I want to emphasis that I trully sympathise with your situation whatever it may be. My heart goes out to anyone that has been hurt by drugs. This post coming up is about putting those emotions behind you, and not letting them impact your opinion on someone else's problem. So I want to make that clear before anyone reads this the wrong way and gets upset.
What I am saying is that we should be looking at the facts.
You've suffered from a situation, you've felt the pain of seeing how hard it can be to get out of it, so your opinion is more likely to be clouded by emotion. Does your experience make your opinion any more factual than anyone elses? I'm sorry, but no.
Does your experience make your opinion more valuable than everyone else's?
No.
If people witness a divorce, do they suddenly understand all the complexities of the situation and not let them happen again?
I am aware I am coming off as cold, but my whole point is that factual information is more valuable than emotional input, so I need to be to make my point.
You maintain that Ben is "not totally committed to overcoming his problem" because you've been burnt by this in the past.

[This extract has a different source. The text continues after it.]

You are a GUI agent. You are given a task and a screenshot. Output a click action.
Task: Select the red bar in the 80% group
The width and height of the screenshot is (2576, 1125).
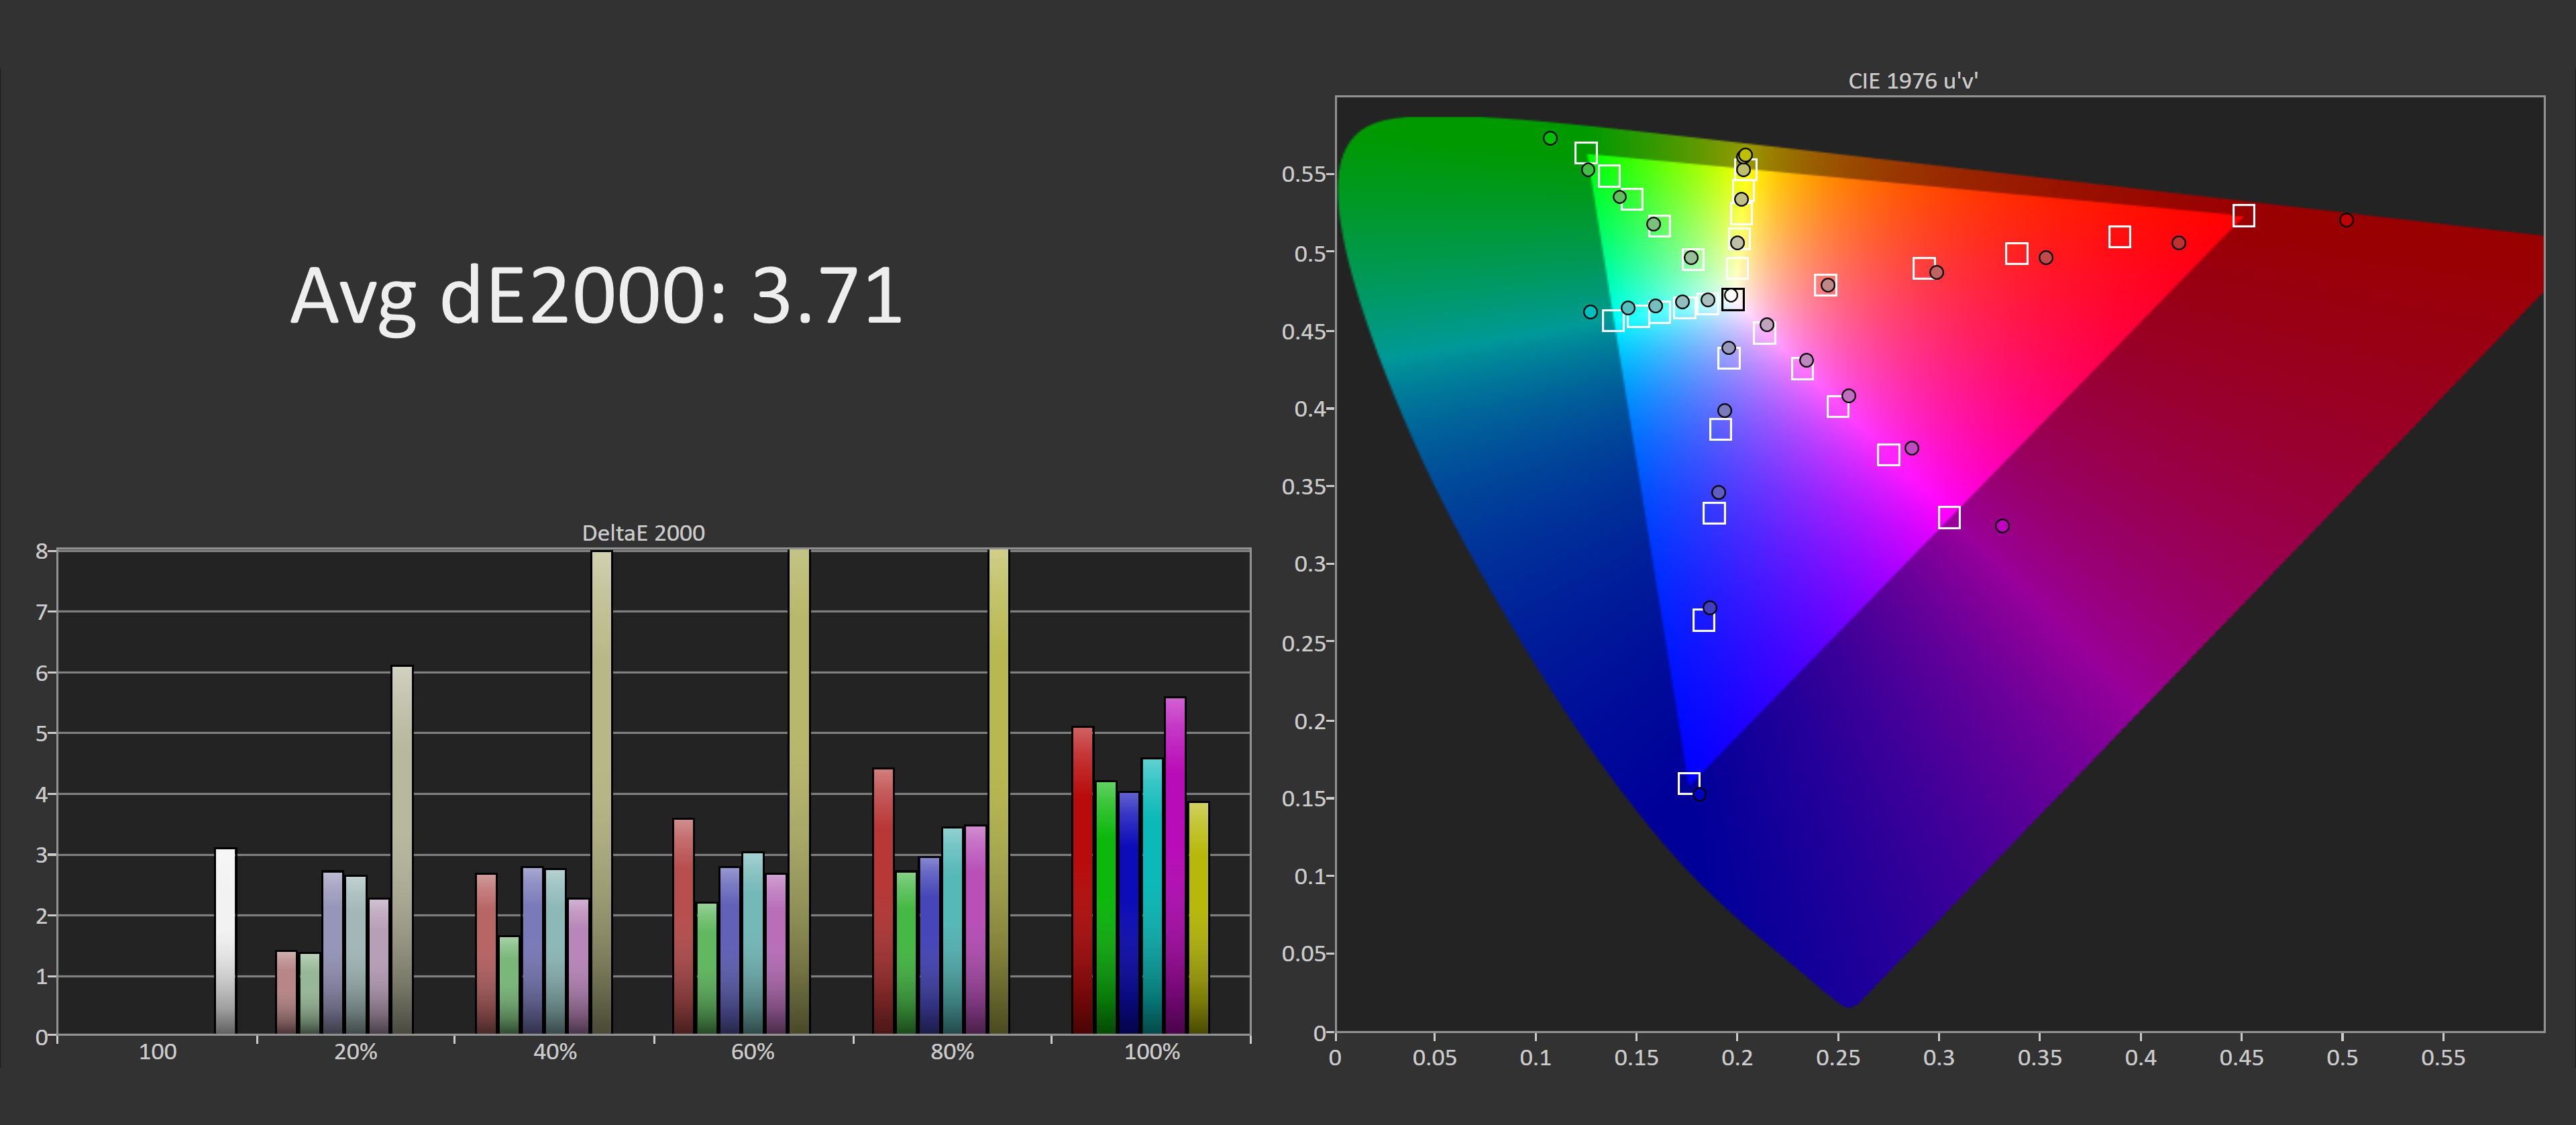click(883, 900)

How else would you know Ben's situation? You are judging this man on what your niece has done as much as what he has done. You are not giving him a fair go because you are generalising your own experiences to relate to him.
So is your opinion as expert as you think? You don't even have any real facts? All you have is snippets that have been filtered through the media. Is that really enough to judge him on? Or do you "know better" because you've witnessed something similar before?
In an emotive issue, emotions should not play a role in the final decision.
I hope you can understand why I feel that some people/opinions are influenced by factors unrelated to Ben Cousins. I am sure many people have felt pain because of drugs in some form or another, and these people should be aware that these emotions would undoubtably influence their thinking towards Ben.
Don't punish him for your story when you don't know his.